Retype the listing that follows, exactly as written.

§ §

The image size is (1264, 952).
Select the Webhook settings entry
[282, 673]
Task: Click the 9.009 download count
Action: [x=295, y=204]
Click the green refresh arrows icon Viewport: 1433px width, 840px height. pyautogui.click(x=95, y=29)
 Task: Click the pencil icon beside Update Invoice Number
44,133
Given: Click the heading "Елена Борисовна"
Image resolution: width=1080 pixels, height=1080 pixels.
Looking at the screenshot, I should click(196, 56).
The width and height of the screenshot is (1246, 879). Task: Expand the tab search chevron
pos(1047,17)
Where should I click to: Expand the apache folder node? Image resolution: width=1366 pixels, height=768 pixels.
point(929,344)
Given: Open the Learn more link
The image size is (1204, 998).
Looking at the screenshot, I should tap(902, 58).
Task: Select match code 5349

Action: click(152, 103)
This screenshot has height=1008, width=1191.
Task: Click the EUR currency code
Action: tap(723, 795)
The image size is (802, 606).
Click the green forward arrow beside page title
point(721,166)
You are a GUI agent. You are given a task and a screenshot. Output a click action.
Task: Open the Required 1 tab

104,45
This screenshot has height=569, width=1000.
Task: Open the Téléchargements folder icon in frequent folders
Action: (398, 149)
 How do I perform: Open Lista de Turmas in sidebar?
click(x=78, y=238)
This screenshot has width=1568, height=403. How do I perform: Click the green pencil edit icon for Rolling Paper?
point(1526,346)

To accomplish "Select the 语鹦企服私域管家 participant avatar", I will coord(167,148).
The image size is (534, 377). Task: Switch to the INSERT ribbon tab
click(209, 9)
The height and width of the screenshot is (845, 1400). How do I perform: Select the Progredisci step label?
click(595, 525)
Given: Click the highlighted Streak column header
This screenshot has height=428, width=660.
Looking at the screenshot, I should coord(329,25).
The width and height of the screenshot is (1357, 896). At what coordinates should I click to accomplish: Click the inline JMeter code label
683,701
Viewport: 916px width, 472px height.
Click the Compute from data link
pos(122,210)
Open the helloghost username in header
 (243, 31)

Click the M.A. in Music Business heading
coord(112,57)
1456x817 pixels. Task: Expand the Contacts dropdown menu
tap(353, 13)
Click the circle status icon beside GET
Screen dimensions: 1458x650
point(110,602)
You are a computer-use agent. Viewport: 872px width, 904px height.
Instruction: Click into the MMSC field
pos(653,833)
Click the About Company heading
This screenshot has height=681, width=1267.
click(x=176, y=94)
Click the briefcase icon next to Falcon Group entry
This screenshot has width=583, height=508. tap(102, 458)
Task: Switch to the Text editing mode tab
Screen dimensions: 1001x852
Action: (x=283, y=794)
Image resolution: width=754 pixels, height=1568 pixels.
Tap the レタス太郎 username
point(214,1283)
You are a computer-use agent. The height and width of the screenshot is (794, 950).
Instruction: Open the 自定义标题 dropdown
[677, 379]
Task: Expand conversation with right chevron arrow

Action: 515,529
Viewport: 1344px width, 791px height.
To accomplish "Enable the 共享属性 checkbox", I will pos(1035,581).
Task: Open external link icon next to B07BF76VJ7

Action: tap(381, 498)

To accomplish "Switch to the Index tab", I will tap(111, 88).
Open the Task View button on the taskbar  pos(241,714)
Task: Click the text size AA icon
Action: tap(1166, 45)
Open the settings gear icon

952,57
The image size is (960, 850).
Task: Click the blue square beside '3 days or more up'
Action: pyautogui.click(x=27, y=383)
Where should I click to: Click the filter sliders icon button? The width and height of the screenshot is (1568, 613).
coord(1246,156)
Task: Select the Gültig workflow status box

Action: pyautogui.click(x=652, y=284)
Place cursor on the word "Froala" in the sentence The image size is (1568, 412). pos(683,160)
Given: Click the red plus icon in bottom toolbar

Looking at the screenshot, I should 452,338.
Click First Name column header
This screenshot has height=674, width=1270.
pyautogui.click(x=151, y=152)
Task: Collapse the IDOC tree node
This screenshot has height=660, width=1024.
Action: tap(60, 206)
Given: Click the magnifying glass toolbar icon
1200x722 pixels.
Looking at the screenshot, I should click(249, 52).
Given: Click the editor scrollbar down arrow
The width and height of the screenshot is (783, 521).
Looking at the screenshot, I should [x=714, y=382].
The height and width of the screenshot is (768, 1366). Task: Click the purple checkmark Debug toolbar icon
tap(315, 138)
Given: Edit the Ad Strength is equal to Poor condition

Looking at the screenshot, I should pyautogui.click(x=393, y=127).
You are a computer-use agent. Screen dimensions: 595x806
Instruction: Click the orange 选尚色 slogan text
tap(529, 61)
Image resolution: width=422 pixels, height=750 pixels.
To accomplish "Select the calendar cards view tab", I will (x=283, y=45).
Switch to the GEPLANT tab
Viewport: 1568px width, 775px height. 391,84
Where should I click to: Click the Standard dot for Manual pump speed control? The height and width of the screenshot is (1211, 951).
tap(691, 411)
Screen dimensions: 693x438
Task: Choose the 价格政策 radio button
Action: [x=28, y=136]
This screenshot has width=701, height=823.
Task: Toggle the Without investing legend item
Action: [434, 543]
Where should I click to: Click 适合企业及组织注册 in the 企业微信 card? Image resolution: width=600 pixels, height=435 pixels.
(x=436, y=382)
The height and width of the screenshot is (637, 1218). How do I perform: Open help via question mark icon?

§ §

§ EXERCISE RESPONSE
The image size is (1264, 952).
Select the Webhook settings entry
[282, 673]
Task: Click the 9.009 download count
Action: [x=295, y=204]
Click the green refresh arrows icon Viewport: 1433px width, 840px height. pyautogui.click(x=95, y=29)
 Task: Click the pencil icon beside Update Invoice Number
44,133
Given: Click the heading "Елена Борисовна"
Image resolution: width=1080 pixels, height=1080 pixels.
Looking at the screenshot, I should click(196, 56).
The width and height of the screenshot is (1246, 879). Task: Expand the tab search chevron
pos(1047,17)
Where should I click to: Expand the apache folder node? Image resolution: width=1366 pixels, height=768 pixels.
point(929,344)
Given: Open the Learn more link
The image size is (1204, 998).
Looking at the screenshot, I should tap(902, 58).
Task: Select match code 5349

Action: click(152, 103)
This screenshot has height=1008, width=1191.
Task: Click the EUR currency code
Action: tap(723, 795)
The image size is (802, 606).
Click the green forward arrow beside page title
point(721,166)
You are a GUI agent. You are given a task and a screenshot. Output a click action.
Task: Open the Required 1 tab

104,45
This screenshot has height=569, width=1000.
Task: Open the Téléchargements folder icon in frequent folders
Action: (398, 149)
 How do I perform: Open Lista de Turmas in sidebar?
click(x=78, y=238)
This screenshot has width=1568, height=403. How do I perform: Click the green pencil edit icon for Rolling Paper?
point(1526,346)

To accomplish "Select the 语鹦企服私域管家 participant avatar", I will coord(167,148).
The image size is (534, 377). Task: Switch to the INSERT ribbon tab
click(209, 9)
The height and width of the screenshot is (845, 1400). How do I perform: Select the Progredisci step label?
click(595, 525)
Given: Click the highlighted Streak column header
This screenshot has height=428, width=660.
Looking at the screenshot, I should coord(329,25).
The width and height of the screenshot is (1357, 896). At what coordinates should I click to accomplish: Click the inline JMeter code label
683,701
Viewport: 916px width, 472px height.
Click the Compute from data link
pos(122,210)
Open the helloghost username in header
 (243, 31)

Click the M.A. in Music Business heading
coord(112,57)
1456x817 pixels. Task: Expand the Contacts dropdown menu
tap(353, 13)
Click the circle status icon beside GET
Screen dimensions: 1458x650
point(110,602)
You are a computer-use agent. Viewport: 872px width, 904px height.
Instruction: Click into the MMSC field
pos(653,833)
Click the About Company heading
This screenshot has height=681, width=1267.
click(x=176, y=94)
Click the briefcase icon next to Falcon Group entry
This screenshot has width=583, height=508. tap(102, 458)
Task: Switch to the Text editing mode tab
Screen dimensions: 1001x852
Action: (x=283, y=794)
Image resolution: width=754 pixels, height=1568 pixels.
Tap the レタス太郎 username
point(214,1283)
You are a computer-use agent. The height and width of the screenshot is (794, 950).
Instruction: Open the 自定义标题 dropdown
[677, 379]
Task: Expand conversation with right chevron arrow

Action: 515,529
Viewport: 1344px width, 791px height.
To accomplish "Enable the 共享属性 checkbox", I will pos(1035,581).
Task: Open external link icon next to B07BF76VJ7

Action: tap(381, 498)

To accomplish "Switch to the Index tab", I will tap(111, 88).
Open the Task View button on the taskbar  pos(241,714)
Task: Click the text size AA icon
Action: tap(1166, 45)
Open the settings gear icon

952,57
The image size is (960, 850).
Task: Click the blue square beside '3 days or more up'
Action: pyautogui.click(x=27, y=383)
Where should I click to: Click the filter sliders icon button? The width and height of the screenshot is (1568, 613).
coord(1246,156)
Task: Select the Gültig workflow status box

Action: pyautogui.click(x=652, y=284)
Place cursor on the word "Froala" in the sentence The image size is (1568, 412). pos(683,160)
Given: Click the red plus icon in bottom toolbar

Looking at the screenshot, I should 452,338.
Click First Name column header
This screenshot has height=674, width=1270.
pyautogui.click(x=151, y=152)
Task: Collapse the IDOC tree node
This screenshot has height=660, width=1024.
Action: tap(60, 206)
Given: Click the magnifying glass toolbar icon
1200x722 pixels.
Looking at the screenshot, I should click(249, 52).
Given: Click the editor scrollbar down arrow
The width and height of the screenshot is (783, 521).
Looking at the screenshot, I should [x=714, y=382].
The height and width of the screenshot is (768, 1366). Task: Click the purple checkmark Debug toolbar icon
tap(315, 138)
Given: Edit the Ad Strength is equal to Poor condition

Looking at the screenshot, I should pyautogui.click(x=393, y=127).
You are a computer-use agent. Screen dimensions: 595x806
Instruction: Click the orange 选尚色 slogan text
tap(529, 61)
Image resolution: width=422 pixels, height=750 pixels.
To accomplish "Select the calendar cards view tab", I will (x=283, y=45).
Switch to the GEPLANT tab
Viewport: 1568px width, 775px height. 391,84
Where should I click to: Click the Standard dot for Manual pump speed control? The height and width of the screenshot is (1211, 951).
tap(691, 411)
Screen dimensions: 693x438
Task: Choose the 价格政策 radio button
Action: [x=28, y=136]
This screenshot has width=701, height=823.
Task: Toggle the Without investing legend item
Action: [434, 543]
Where should I click to: Click 适合企业及组织注册 in the 企业微信 card? Image resolution: width=600 pixels, height=435 pixels.
(x=436, y=382)
The height and width of the screenshot is (637, 1218). How do I perform: Open help via question mark icon?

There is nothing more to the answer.